Conflicts of interest: Some of the foundational studies were funded by companies that manufacture and sell liposomal products, with individual authors disclosing financial stakes in these companies. This does not necessarily diminish the scientific quality of the work, but it makes independent confirmation of the findings particularly important.
Lack of independent replication: For some liposomal multi-nutrient combinations, only a single study is currently available. Good scientific practice would call for results to be confirmed by at least two independent research groups before drawing firm conclusions.
Manufacturing and quality variability: Not every product commercially marketed as "liposomal" actually corresponds to a stable bilayer vesicle structure. During spray drying, partial vesicle collapse, low encapsulation efficiency, or premature release of the active compound can occur if the manufacturing process has not been carefully validated.
Unsubstantiated marketing claims: Some advertising claims cite bioavailability multipliers that are not supported by the available body of research. In addition, long-term data on health outcomes remains scarce – an elevated blood level of a nutrient is not the same as a proven health benefit.
Legal Notes and Restrictions
In the European Union, health claims are governed by Regulation (EC) No 1924/2006. Only claims explicitly authorised by EFSA may be used for foods and dietary supplements.
Currently, no authorised health claim exists for liposomal encapsulation technology itself. Permitted claims may only refer to the respective nutrient (e.g. existing vitamin C claims), not to an alleged improvement in absorption or efficacy attributable to the liposomal form, unless this is covered by a correspondingly authorised claim.
Depending on the phospholipid source, concentration, and manufacturing process used, classification as a novel food under the Novel Food Regulation (EU) 2015/2283 may also become relevant. Anyone wishing to use liposomal raw materials or powders in dietary supplements is required to independently verify the applicable authorisation lists and national regulations. In case of uncertainty, we recommend consulting specialised legal counsel or the relevant authorities.
Fun Facts
Fun Fact 1
Originally a Tool of Cancer Research
Liposomes were not developed for the dietary supplement industry. They were discovered in the 1960s as part of fundamental medical research, and their first major practical application came decades later in cancer therapy – for instance, as a carrier system for liposomal doxorubicin – long before the technology found its way into everyday powder jars.
Fun Fact 2
A Greek Name for a "Fat Body"
The word "liposome" is derived from the Greek terms lipos (fat) and soma (body) – literally meaning "fat body." Interestingly, the same spray-drying technique used to manufacture liposomal powders is also used to produce instant coffee or milk powder, simply adapted here to preserve the delicate vesicle structure of liposomes.
Disclaimer
For legal reasons, we point out that some of the statements made above require further research and studies in order to be scientifically substantiated. As such, not all statements can currently be recognised by conventional medicine.

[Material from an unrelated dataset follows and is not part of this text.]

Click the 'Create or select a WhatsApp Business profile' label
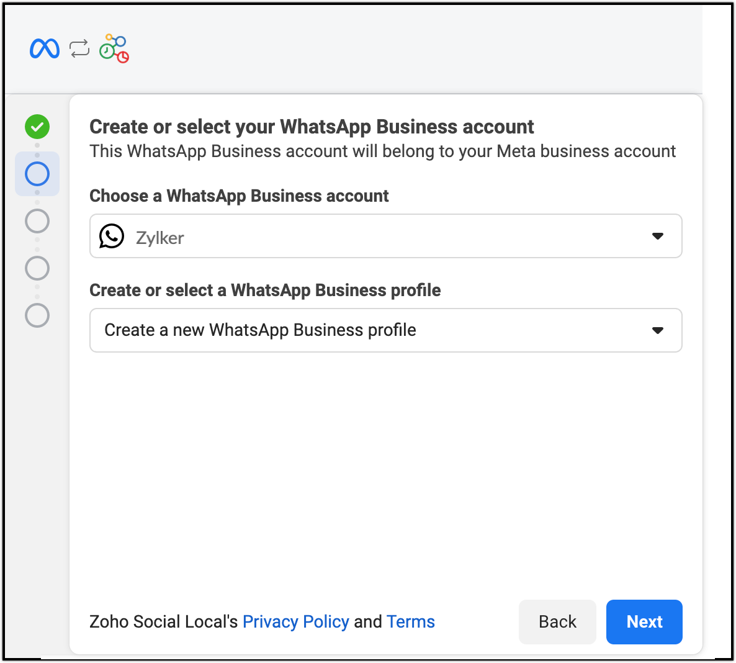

The information contained in this article regarding legal regulations, approvals, and possible uses of raw materials is based on careful research and our current state of knowledge. However, we assume no liability for the completeness, accuracy, or timeliness of the information provided.
The legal framework for foods and dietary supplements is subject to ongoing changes. The use of raw materials and health-related claims therefore always requires an independent review of the applicable regulations, EU directives, and authorisation lists by the manufacturer or the party placing the product on the market.
In cases of legal uncertainty, we recommend consulting specialist legal counsel or the relevant regulatory authorities.